▶ **AIM**
Using the passage on the inner edge of the habitable zone, answer the following questions.
(a) At higher temperatures, what does the assumption of a fully saturated atmosphere overestimate?
(b) For lower relative humidities, in which direction would the inner boundary of the HZ move?
(c) According to Kasting et al. (1993b), where does the water loss limit occur if the atmosphere contains more CO2?

▶ **SOURCE DOCUMENT**
>> Start
The assumption of a saturated atmosphere as made in our study and in Kasting et al. (1993b) and Kopparapu et al. (2013) has been questioned by recent 3D modelling studies (see e.g. Leconte et al. 2013a). The impact of different relative humidities upon 1D climate modelling results and their comparison to 3D model results has been investigated by Godolt et al. (2016). The assumption of a fully saturated atmosphere overestimates the surface temperatures at higher temperatures. Because of this the inner boundaries determined with this assumption are pessimistic. For lower relative humidities, the inner boundary of the HZ would move towards the star. For even smaller water reservoirs than those found here, the HZ could move inwards even further, as shown by, for example Abe et al. (2011), Zsom et al. (2013), or Leconte et al. (2013b), since the greenhouse effect of water would be very low at the resulting low atmospheric volume mixing ratios.

We found that the inner edge of the HZ may indeed depend on the amount of CO2 in the atmosphere. Kasting et al. (1993b) found that the runaway greenhouse limit for a planet with a water reservoir of one Earth ocean does not depend on the amount of CO2 in the atmosphere, while the water loss limit occurs at smaller orbital distances if the atmosphere contains more CO2. A study by Popp et al. (2016) also found that the inner boundary of the HZ as determined by water loss can be strongly influenced by the CO2 content of the atmosphere. Since we obtain a much smaller water reservoir than one Earth ocean by outgassing from the interior of a stagnant-lid planet, the atmospheres at the inner edge of the HZ are not necessarily dominated by water vapor as is the case in the runaway greenhouse scenarios as modelled by Kasting et al. (1993b). Therefore, increasing the amount of CO2 to a few tens of bars completely changes the mean composition of the atmospheres and can therefore also have an impact on the planetary climate.
>> End
▶ **SUPPLIED MATERIAL**
>> Start
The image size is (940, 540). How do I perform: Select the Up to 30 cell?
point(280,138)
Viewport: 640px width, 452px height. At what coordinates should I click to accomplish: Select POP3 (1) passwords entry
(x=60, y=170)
>> End
▶ **OUTPUT FOR THIS EXERCISE**
(a) The surface temperatures.
(b) Towards the star.
(c) At smaller orbital distances.